In its interim results, the renamed parent company of Printing.com posted a 3.4% drop in sales to £10.08m in the six months to 30 September, and an 11.4% fall in pre-tax profits to £305,000. However, EBITDA increased by 8.4% to £1.29m.
Print sales overall were down £500,000 at £9.4m, and sales at its Printing.com franchise network slumped by £1.2m, or 21%, to £4.4m.
Sales of its W3P online ordering and web-to-print system increased by almost 24% to £566,000, while Template Cloud sales grew to £77,000 (2012: £24,000).
Chief executive Tony Rafferty said: “The business is in a transition. It’s probably taking longer than we thought, but we are seeing momentum.
“Our SaaS developments are eating up all the profit at the moment, but the reality is you can’t start something new without investing in it, and that’s what we’re doing. I’m one of the largest shareholders in Grafenia and I’m very excited about it,” he added.
The group signed up 19 new agreements for its W3P online ordering and web-to-print solution during the period, and Rafferty said adoption was increasing.
“We granted the highest number of W3P deals in October, after the period end,” he said. “Many SME litho and digital printers have been around the houses and looked at all the web-to-print offerings, and they have found that W3P is easier to use.”
The new W3P web shop facility came out of beta testing last month.

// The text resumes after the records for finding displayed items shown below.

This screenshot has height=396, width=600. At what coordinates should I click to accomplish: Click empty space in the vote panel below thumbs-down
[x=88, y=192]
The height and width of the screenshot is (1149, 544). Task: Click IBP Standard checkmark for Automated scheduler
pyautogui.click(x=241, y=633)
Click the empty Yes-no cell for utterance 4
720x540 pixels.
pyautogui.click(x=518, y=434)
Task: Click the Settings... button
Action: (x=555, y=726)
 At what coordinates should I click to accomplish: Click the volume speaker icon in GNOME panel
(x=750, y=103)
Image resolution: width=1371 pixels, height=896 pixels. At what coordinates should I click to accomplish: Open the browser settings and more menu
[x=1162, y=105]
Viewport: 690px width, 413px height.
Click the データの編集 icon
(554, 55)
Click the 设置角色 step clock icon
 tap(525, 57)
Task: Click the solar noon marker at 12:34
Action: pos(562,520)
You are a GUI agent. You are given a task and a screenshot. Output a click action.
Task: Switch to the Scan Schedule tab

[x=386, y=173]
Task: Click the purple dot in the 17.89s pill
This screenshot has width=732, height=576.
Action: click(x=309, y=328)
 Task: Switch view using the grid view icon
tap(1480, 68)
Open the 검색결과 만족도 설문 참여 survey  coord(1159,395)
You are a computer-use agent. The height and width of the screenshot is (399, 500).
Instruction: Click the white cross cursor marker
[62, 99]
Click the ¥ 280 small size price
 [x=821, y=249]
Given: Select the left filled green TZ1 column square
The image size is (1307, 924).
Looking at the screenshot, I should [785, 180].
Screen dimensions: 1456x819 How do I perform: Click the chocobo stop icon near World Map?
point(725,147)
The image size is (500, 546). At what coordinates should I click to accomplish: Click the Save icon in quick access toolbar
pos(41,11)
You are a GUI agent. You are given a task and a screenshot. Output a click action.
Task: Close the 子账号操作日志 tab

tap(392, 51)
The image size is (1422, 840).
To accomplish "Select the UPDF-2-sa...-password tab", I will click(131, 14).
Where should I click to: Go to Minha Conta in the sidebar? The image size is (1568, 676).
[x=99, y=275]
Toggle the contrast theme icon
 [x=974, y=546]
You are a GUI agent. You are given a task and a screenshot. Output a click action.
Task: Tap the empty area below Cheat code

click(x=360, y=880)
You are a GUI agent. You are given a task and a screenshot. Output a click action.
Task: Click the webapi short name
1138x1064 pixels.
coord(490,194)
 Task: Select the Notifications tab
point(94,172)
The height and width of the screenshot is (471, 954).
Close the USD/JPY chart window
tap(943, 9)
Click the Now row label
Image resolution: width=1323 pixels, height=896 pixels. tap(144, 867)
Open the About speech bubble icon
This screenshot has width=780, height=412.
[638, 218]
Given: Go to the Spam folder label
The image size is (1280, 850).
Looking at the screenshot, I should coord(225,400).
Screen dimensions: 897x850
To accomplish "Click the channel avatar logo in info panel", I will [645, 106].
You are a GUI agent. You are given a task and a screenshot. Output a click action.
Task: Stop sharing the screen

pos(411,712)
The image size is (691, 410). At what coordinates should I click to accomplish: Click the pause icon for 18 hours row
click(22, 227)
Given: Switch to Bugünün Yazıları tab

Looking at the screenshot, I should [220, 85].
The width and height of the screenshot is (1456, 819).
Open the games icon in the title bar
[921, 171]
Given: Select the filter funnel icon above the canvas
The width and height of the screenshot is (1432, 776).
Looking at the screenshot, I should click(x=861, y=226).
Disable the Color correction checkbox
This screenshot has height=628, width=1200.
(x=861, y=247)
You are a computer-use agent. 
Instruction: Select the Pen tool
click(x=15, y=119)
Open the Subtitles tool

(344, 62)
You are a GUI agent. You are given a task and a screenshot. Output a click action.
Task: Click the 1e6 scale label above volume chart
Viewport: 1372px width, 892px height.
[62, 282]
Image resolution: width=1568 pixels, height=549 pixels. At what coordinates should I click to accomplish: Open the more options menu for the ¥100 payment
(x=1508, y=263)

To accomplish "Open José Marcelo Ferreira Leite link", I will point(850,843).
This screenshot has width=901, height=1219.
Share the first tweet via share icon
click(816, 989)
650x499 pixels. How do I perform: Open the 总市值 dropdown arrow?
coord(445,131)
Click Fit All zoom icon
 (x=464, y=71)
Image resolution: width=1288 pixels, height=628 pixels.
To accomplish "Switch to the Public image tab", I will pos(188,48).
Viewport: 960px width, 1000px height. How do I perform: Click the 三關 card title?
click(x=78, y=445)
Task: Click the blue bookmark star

“It’s early days and it’s just starting to gain momentum,” Rafferty added. “My agenda is to have 1,000 printers who get rid of their website that loses them money and replace it with a web shop that makes money.”
He said the business remained cash-generative, and the reduction in net cash, from £1.14m to £530,000, was the result of a strategic move: “We are simply paying suppliers quicker than a year ago in order to take advantage of settlement discounts.”
The firm cut its interim dividend to 0.33p (2012: 1.05p). Grafenia’s share price fell from 21.5p to 19.25p on the news.
Rafferty will shortly publish a book ‘Web-to-Print MD-to-MD’, that will challenge conventions about the business-to-business and business-to-consumer markets.